*** SOURCE TEXT ***
Among the recent bad news in the United States are the USUS$9.8 billion fourth-quarter loss by Citigroup, a loss of 3.9 billion sterling by Merrill Lynch for 2007, massive write downs by several of the biggest banks, as well as a deterioration in data on unemployment, retail sales and manufacturing.

The situation is even more worrying in Britain in some ways, says the London-based The Independent. The big retailers have reported their worst Christmas performance in more than a decade; shoppers are tightening their belts; British manufacturing output fell in November; employment is under pressure; house prices are falling and the Bank of England expects increasing household defaults on mortgage payments.

Three of the biggest drivers of economic growth in Britain in recent years - the credit-fuelled surge in consumer spending, soaring house prices, and the booming financial services industry - have been removed and it is not immediately obvious what might replace them.
*** End of SOURCE TEXT ***
*** EXERCISE DATA ***
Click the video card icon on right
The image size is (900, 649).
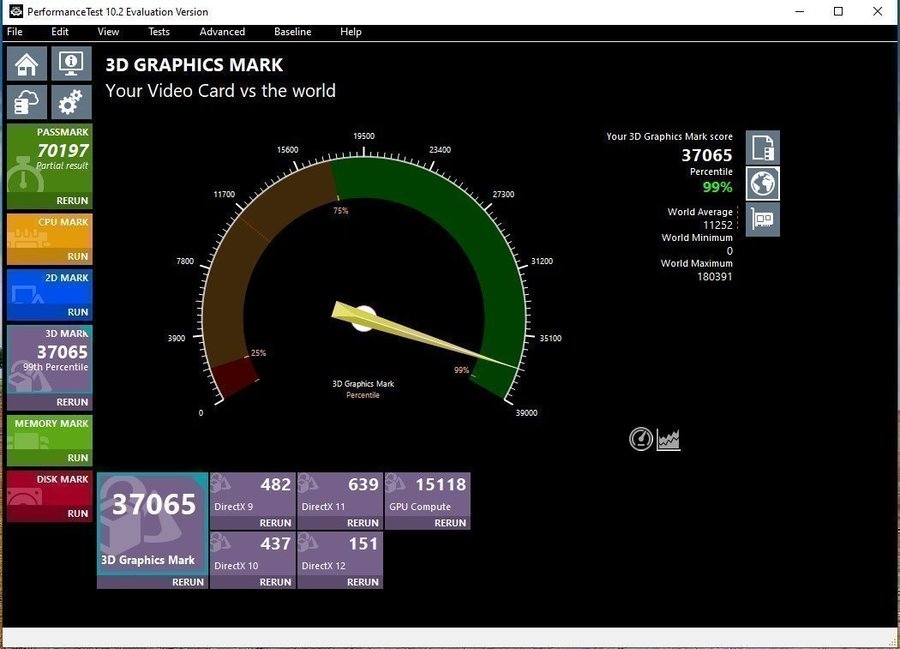(763, 219)
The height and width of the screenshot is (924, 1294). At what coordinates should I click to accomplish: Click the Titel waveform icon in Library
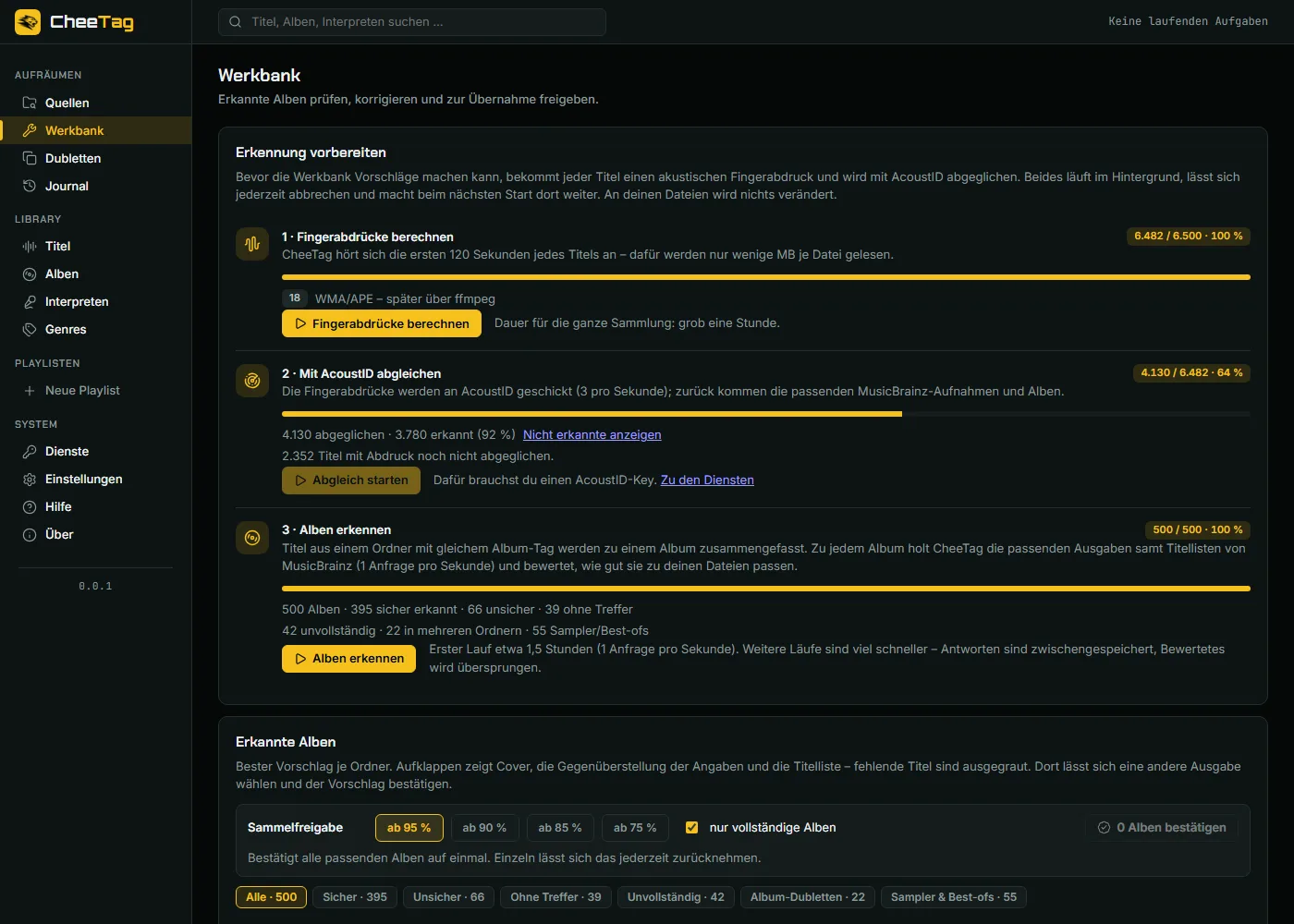[x=30, y=246]
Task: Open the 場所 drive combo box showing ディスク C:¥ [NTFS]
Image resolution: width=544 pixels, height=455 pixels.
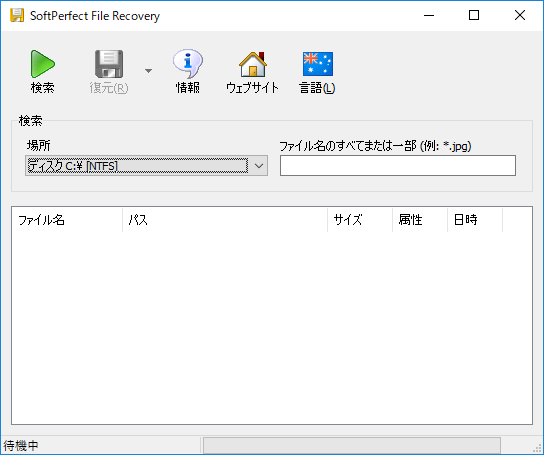Action: pyautogui.click(x=146, y=166)
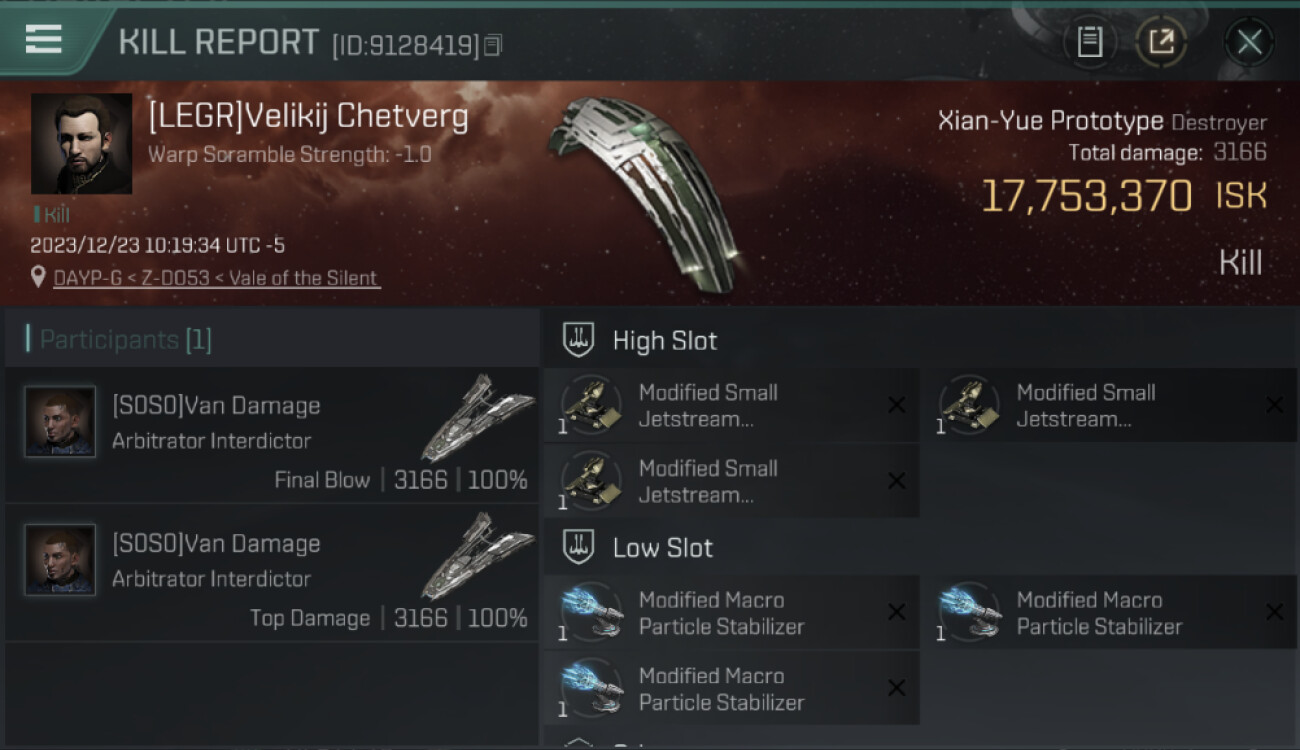Image resolution: width=1300 pixels, height=750 pixels.
Task: Open Velikij Chetverg pilot portrait
Action: click(x=81, y=144)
*** End of EXERCISE DATA ***
**TASK PROMPT:**
Pick up the passage on the economic slowdown in the United States and Britain after its last sentence and continue it.

**TASK RESULT:**
As the governments and central banks of the developed countries have been reluctant to come to the rescue of the failing big banks, these banks have turned to several Asian and Middle-East sovereign wealth funds to keep them afloat.

These same sovereign funds had been much maligned by the same western countries only last year, with the European Commission and countries like Germany and France planning to take action to prevent them from operating freely.

The European governments were driven by fears of purchases of significant equity or even takeovers of their national companies by these funds. The investment activities of the funds were even labelled “cross-border nationalization”.

Ironically, the present financial crisis has now seen the troubled big banks seeking out the sovereign funds to inject massive amounts of capital to offset their billion-dollar write-downs and boost their depleted capital base and liquidity. The much-maligned sovereign funds of Asia and the Middle East have suddenly turned out to be the saviours of the Western financial system.

The sovereign funds of Singapore and Kuwait are the main contributors to the USUS$12.5 billion capital infusion to Citigroup announced last week, in addition to an injection of USUS$7.5 billion from Au Dhabi in November.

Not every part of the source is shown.